-------- DATA FOR THIS EXERCISE

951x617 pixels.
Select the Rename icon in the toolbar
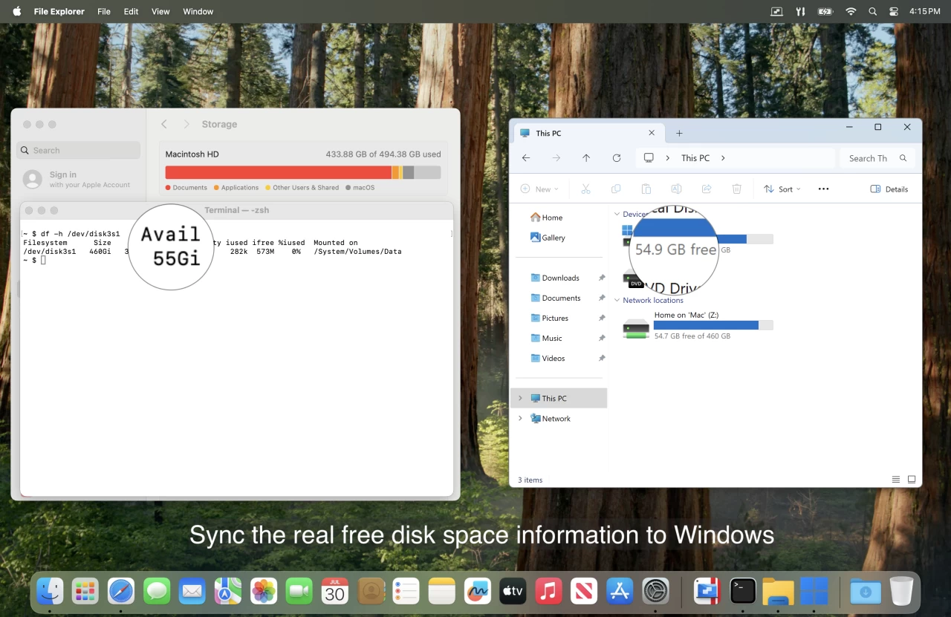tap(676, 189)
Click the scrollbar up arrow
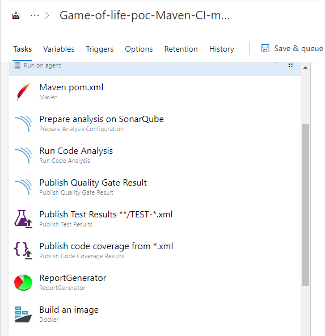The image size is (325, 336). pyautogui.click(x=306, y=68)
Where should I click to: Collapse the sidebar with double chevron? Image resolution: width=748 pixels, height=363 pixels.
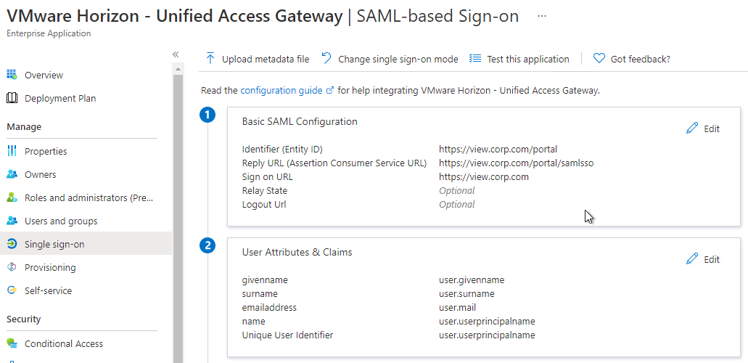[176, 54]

----------------
-------- DATA FOR THIS EXERCISE

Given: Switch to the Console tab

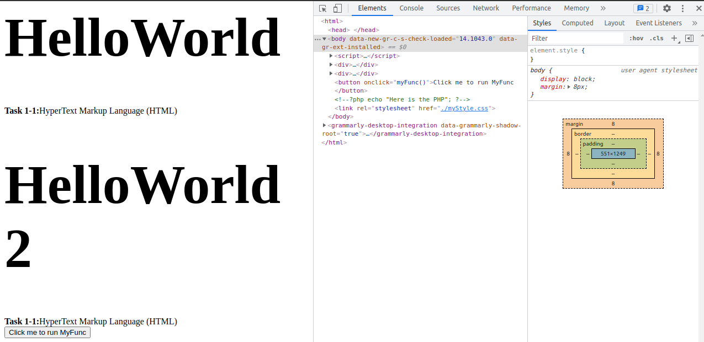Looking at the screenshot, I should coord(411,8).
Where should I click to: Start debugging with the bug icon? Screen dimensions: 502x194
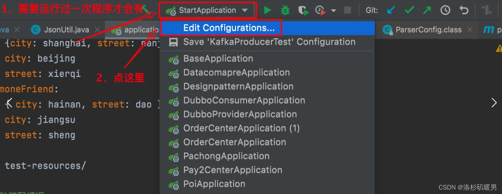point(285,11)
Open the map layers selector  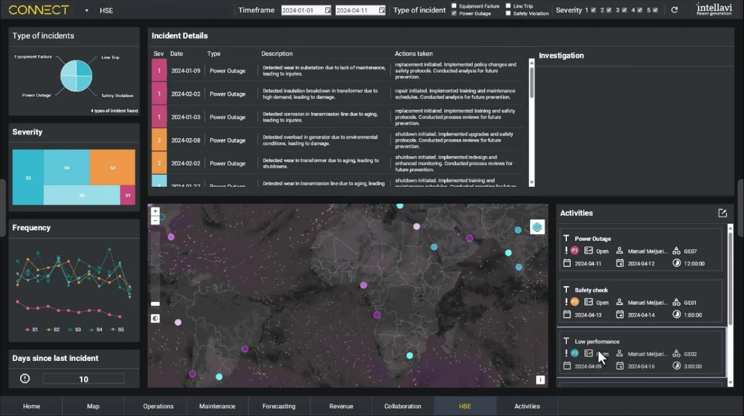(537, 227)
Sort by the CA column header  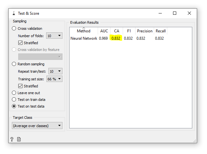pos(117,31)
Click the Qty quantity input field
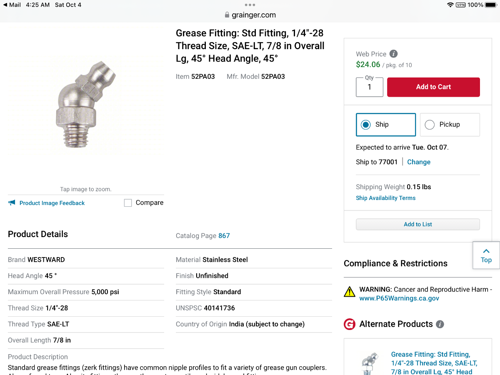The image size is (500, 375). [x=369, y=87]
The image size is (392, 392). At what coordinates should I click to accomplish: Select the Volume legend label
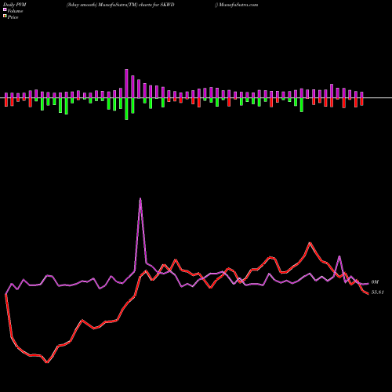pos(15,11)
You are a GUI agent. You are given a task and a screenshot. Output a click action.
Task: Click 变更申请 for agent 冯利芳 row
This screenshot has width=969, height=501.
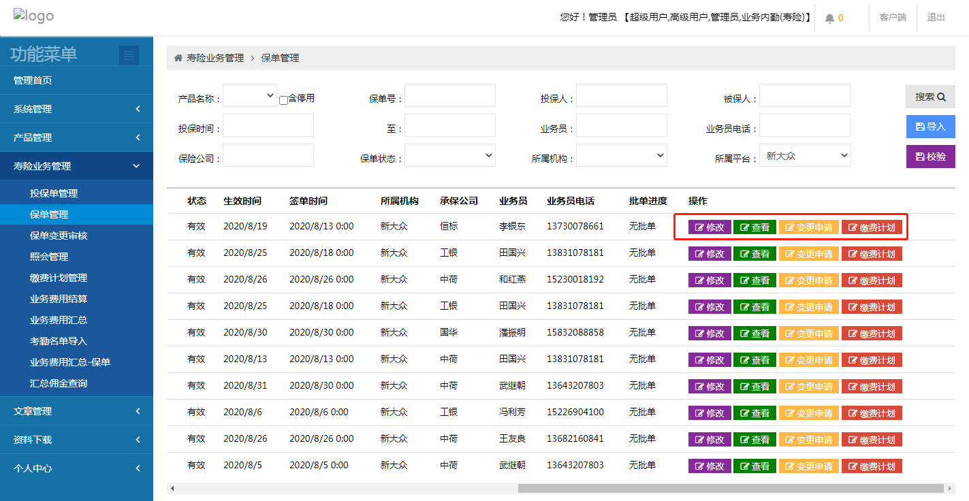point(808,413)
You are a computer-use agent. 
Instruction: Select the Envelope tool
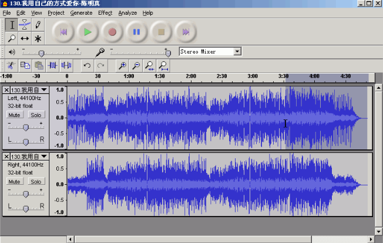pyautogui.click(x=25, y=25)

----------------

• **EXERCISE INSTRUCTIONS**: Scan the entries above and copy each line where "agent" occurs.

• **RESPONSE BOX**:
You are a GUI agent. You are given a task and a screenshot. Output a click action.
Task: Click 变更申请 for agent 冯利芳 row
You are a computer-use agent. 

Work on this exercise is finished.